Western economies would likely be in free fall. The grudging U.S. recovery would be in retreat. The modest and possibly illusory green shoots seen in Europe, largely a function of cheap oil and a strong dollar, would wither. Japan would be even more of a write-off than it already is.
Russia would be even more emboldened in its geopolitical predations. Vladimir Putin would be raking in vaster bucks, rather than vastly diminished bucks, for his oil. Europe and the U.S., feeling broke and bedraggled, would be even less eager for confrontation.
Speculating about counterfactuals can be a foolish exercise, but oil traders usually take fright at geopolitical upsets that threaten supplies out of the Middle East. Yemen sits at the narrow Bab el-Mandeb chokepoint through which 3.8 million barrels a day flow from Saudi Arabia’s Red Sea terminals and elsewhere to the world. Yemen’s upheaval comes at the hands of Houthi tribalists backed by Iran, whose military already threatens another key Mideast oil chokepoint, at the exit of the Persian Gulf.
To register panic about all this and drive up prices, however, oil buyers have to be able to hoard oil. That’s becoming all but impossible. A huge amount of surplus production is already sloshing around the world, mostly as a result of U.S. fracking. As a consequence, storage tanks are full to overflowing. Panickers and speculators may well be physically unable to drive up prices significantly if they wanted to.
Even with the world increasingly clear-eyed about the consequences of the fracking revolution, if not the unprecedentedly sharp episodic growth in U.S. output last year, oil still topped $100 a barrel as recently as eight months ago.
To belabor what was once obvious, instability in the Middle East typically has been bullish for oil prices, as witnessed by various Arab-Israeli wars and Iraq’s wars with its neighbors. Saudi jets have already entered the fight to stop Iran’s allies in Yemen. If necessary, Saudi troops will likely intervene on the ground, waging a fight that would also be a fight for the interests of global oil consumers.

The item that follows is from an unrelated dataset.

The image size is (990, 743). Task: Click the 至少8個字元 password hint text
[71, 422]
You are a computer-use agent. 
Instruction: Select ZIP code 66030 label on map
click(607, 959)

A direct confrontation between Iran and Saudi Arabia over Yemen could be shaping up. Iran is on the march in Iraq and Syria. Much of the Middle East is in chaos. That all this could be happening and yet oil pundits are more concerned about oildropping to $20 a barrel, because of a lack of storage to accommodate our abundance, testifies to a geopolitical somersault the world is still trying to make sense of.
Fracking overnight has relieved Saudi Arabia of its swing-producer dominance. Fracking overnight has relegated the Middle East to a sideshow, albeit a still-important sideshow, in the world economy.